____ DOCUMENT EXCERPT
Editor’s note: Annually, we begin the year by featuring posts by industry thought leaders predicting key trends that will impact the public relations profession. Follow the series and join the discussion by using the hashtag #PRin2016.
It’s tempting to assume that this increasingly automated, data driven, super connected digital world doesn’t require your human touch- but that couldn’t be farther from the truth. Creative thinking, communicating complex issues, and spotting abstract trends are specific “human” tasks that are essential in the digital age. In fact, the benefits of marketing and communication technologies today is that these human talents can be harnessed to even greater effect.
The following trends which are outlined fully in Hotwire PR’s 2016 trend report have been crowdsourced from 400 communications professionals, working in 22 countries, spread across five continents. This is not a quantitative study, it is based upon the real-life experiences and insights of communications and marketing professionals – giving you a practical and “human” view of the shifting dimensions of 2016’s marketing landscape. Here’s what you need to know:
Your website isn’t as important- It’s almost heretical to think about not directing users to your website. After all, you’ve put a lot of resources and effort into developing and keeping it updated. It’s time to make a shift from website-centric campaigns to platform diversification. This means leaving the comfort zone of your own websites to go where your audience is. Buzzfeed is paving the way- it now generates 52% of all its views away from its own website – through Snapchat, YouTube and Facebook video. This isn’t a transition you want to ignore – You’re at risk of losing valuable leads if you have a single-mindedly focus on driving your audience to your website.
________
____ DATA ROWS
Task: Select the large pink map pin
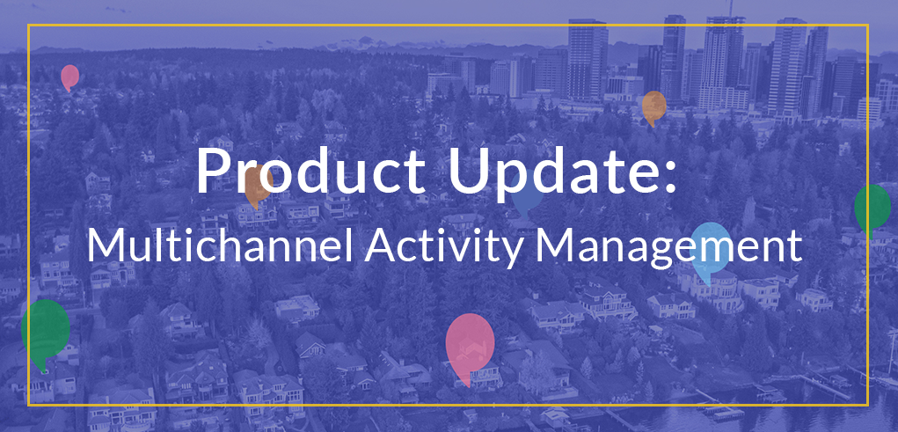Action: click(x=470, y=343)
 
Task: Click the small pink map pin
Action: click(x=69, y=77)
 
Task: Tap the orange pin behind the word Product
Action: click(x=257, y=185)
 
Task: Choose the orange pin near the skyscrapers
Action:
________
■ TASK PROMPT ■
Reproduce word for word the passage of the article on public relations trends from "Editor’s note: Annually, we" up to and including "even greater effect.".

■ OUTPUT FOR THIS TASK ■
Editor’s note: Annually, we begin the year by featuring posts by industry thought leaders predicting key trends that will impact the public relations profession. Follow the series and join the discussion by using the hashtag #PRin2016.
It’s tempting to assume that this increasingly automated, data driven, super connected digital world doesn’t require your human touch- but that couldn’t be farther from the truth. Creative thinking, communicating complex issues, and spotting abstract trends are specific “human” tasks that are essential in the digital age. In fact, the benefits of marketing and communication technologies today is that these human talents can be harnessed to even greater effect.